| Landeskirche

„Manche finden unglaubliche Kraft“

Baden-württembergische Notfallseelsorger berichten aus dem Katastrophengebiet im Kreis Ahrweiler

50 Fachkräfte für Psychosoziale Notfallversorgung (PSNV) der Notfallseelsorge Baden-Württemberg waren vom 2. bis 4. August im Kreis Ahrweiler im Einsatz, um den Menschen beizustehen, die dort seit Wochen versuchen, mit den Folgen der Hochwasserkatastrophe zurecht zu kommen. Nach ihrer Rückkehr berichten sie hier von ihren Erlebnissen. Auch Olaf Digel - Pfarrer aus Neckarweihingen und seit rund 20 Jahren Notfallseelsorger - und seine römisch-katholischen Kollegen Boris Rademacher und Regina Wacker waren Teil dieses ersten Teams, das am 5. August von einer zweiten Gruppe abgelöst wurde.

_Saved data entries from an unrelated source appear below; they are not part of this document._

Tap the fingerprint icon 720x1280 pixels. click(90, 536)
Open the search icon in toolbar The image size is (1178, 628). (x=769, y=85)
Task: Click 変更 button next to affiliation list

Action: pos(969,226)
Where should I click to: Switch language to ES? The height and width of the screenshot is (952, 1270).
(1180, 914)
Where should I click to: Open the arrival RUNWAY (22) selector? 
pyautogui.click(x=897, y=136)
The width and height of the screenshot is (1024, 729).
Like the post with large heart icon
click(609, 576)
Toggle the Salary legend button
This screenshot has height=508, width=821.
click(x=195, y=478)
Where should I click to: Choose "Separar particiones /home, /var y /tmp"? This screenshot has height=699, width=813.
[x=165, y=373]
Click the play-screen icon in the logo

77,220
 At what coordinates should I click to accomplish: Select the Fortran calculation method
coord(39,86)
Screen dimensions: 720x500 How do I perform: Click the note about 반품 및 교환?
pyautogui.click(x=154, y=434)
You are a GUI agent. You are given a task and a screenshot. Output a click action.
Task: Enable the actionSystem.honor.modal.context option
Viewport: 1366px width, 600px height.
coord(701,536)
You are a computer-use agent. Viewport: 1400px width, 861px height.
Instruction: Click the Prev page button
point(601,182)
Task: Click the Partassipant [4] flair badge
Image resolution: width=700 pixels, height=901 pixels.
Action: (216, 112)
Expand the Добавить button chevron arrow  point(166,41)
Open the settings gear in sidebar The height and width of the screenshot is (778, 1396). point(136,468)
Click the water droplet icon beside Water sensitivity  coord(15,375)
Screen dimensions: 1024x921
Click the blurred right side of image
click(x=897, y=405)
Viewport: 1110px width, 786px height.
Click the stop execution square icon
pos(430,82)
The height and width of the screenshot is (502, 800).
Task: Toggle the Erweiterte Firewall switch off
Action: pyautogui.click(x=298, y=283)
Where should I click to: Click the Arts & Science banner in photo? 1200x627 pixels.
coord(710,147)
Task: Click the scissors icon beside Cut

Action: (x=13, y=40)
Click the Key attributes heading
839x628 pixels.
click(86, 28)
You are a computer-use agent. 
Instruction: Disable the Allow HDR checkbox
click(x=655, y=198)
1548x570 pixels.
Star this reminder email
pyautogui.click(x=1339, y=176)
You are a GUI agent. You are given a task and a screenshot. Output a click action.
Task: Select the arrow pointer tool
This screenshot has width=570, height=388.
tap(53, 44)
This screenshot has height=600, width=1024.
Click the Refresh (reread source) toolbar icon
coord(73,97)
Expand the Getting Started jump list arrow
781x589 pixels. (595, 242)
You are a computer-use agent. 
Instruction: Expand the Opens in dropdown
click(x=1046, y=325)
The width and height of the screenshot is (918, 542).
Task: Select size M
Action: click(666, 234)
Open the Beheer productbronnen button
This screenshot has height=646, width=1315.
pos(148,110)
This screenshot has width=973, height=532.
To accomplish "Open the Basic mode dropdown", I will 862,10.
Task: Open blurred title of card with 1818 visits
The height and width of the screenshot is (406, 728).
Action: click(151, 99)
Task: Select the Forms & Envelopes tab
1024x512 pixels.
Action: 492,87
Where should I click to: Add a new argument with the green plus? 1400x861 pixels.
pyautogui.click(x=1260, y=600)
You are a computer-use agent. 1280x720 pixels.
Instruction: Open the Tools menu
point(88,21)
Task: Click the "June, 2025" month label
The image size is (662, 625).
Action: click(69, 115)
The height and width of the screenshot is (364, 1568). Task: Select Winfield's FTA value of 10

Die Kirche von Mayschoss ist zu einer Art Warenhaus für die Bewohner umfunktioniert worden. Boris Rademacher

Nach 72 Stunden im Katastrophengebiet sagt Rademacher: „Bereits die Anfahrt war ein Abenteuer, denn die Straße im Tal ist zerstört, und so mussten wir über einen löchrigen Feldweg fahren, der plötzlich in eine asphaltierte Straße überging, die steil und kurvenreich ins Tal führte. Diese Straße ist am ersten Tag nach der Flutkatastrophe quasi über Nacht für die Hilfskräfte gebaut worden. Erst damit war ein Zugang zu Mayschoss vorhanden."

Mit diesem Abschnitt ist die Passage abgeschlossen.